Zoom CEO Eric Yuan apologized for the security failures this week and vowed changes. But at the time, the company merely said it would default to making screensharing host-only and keeping waiting rooms on for its K-12 education users. Clearly it determined that wasn’t sufficient, so now waiting rooms are on by default for everyone.
Zoom communicated the changes to users via an email sent this afternoon that explains “we’ve chosen to enable passwords on your meetings and turn on Waiting Rooms by default as additional security enhancements to protect your privacy.”
The company also explained that “For meetings scheduled moving forward, the meeting password can be found in the invitation. For instant meetings, the password will be displayed in the Zoom client. The password can also be found in the meeting join URL.” Some other precautions users can take include disabling file transfer, screensharing, or rejoining by removed attendees.
The shift could cause some hassle for users. Hosts will be distracted by having to approve attendees out of the waiting room while they’re trying to lead calls. Zoom recommends users resend invites with passwords attached for Meeting ID-based calls scheduled for after April 5th. Scrambling to find passwords could make people late to calls.
But that’s a reasonable price to pay to keep people from being scarred by Zoombombing attacks.
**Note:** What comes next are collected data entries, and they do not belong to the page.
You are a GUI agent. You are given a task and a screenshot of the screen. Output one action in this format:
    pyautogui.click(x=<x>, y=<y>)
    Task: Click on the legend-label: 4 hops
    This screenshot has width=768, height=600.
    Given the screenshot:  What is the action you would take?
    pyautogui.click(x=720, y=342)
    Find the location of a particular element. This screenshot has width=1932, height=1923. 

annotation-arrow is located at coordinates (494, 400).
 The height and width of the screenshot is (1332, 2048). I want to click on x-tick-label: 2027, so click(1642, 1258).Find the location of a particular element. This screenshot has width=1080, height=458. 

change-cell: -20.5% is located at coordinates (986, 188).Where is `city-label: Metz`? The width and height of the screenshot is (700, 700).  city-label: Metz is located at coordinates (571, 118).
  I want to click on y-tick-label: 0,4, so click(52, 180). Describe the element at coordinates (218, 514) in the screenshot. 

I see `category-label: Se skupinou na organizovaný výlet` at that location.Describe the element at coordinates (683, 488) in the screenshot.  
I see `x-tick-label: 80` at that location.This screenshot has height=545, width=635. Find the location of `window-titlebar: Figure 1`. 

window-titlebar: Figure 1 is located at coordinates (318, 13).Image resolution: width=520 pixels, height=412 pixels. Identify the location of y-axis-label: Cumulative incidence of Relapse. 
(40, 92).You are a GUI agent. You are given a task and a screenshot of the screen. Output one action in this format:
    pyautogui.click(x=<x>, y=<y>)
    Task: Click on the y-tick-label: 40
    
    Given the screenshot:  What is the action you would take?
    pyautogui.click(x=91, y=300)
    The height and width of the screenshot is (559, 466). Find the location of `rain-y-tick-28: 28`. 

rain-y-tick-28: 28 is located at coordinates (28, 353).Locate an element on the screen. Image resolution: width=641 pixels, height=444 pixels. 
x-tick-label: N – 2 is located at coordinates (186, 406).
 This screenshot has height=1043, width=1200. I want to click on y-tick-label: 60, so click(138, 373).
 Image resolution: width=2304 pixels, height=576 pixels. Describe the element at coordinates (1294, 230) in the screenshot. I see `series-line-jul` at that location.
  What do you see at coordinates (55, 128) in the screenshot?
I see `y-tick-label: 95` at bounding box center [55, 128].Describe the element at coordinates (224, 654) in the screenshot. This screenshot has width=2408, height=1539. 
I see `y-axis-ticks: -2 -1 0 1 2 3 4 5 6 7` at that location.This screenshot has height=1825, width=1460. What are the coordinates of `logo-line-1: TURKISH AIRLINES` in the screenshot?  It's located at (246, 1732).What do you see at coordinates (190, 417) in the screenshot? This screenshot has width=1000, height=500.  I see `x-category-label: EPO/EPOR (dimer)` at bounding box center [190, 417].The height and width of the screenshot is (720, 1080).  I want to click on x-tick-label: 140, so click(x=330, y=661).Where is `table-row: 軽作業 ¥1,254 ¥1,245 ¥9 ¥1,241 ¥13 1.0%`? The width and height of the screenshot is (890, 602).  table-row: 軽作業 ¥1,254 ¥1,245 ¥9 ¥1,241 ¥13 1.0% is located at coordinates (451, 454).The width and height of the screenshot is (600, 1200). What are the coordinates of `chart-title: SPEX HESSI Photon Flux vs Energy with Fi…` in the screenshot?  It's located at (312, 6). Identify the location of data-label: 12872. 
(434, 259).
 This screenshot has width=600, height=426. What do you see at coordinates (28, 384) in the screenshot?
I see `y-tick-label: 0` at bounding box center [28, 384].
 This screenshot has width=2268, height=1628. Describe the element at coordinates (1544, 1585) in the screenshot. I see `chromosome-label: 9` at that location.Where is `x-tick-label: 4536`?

The rash of trolling threatened to sour many people’s early experiences with the video chat platform just as it’s been having its breakout moment. A single call marred by disturbing pornography can leave a stronger impression than 100 peaceful ones with friends and colleagues. The old settings made sense when it was merely an enterprise product, but it needed to embrace its own change of identity as it becomes a fundamental utility for everyone.
Technologists will need to grow better at anticipating worst-case scenarios as their products go mainstream and are adapted to new use cases. Assuming everyone will have the best intentions ignores the reality of human nature. There’s always someone looking to generate a profit, score power, or cause chaos from even the smallest opportunity. Building development teams that include skeptics and realists, rather than just visionary idealists, could keep ensure products get safeguarded from abuse before rather than after a scandal occurs.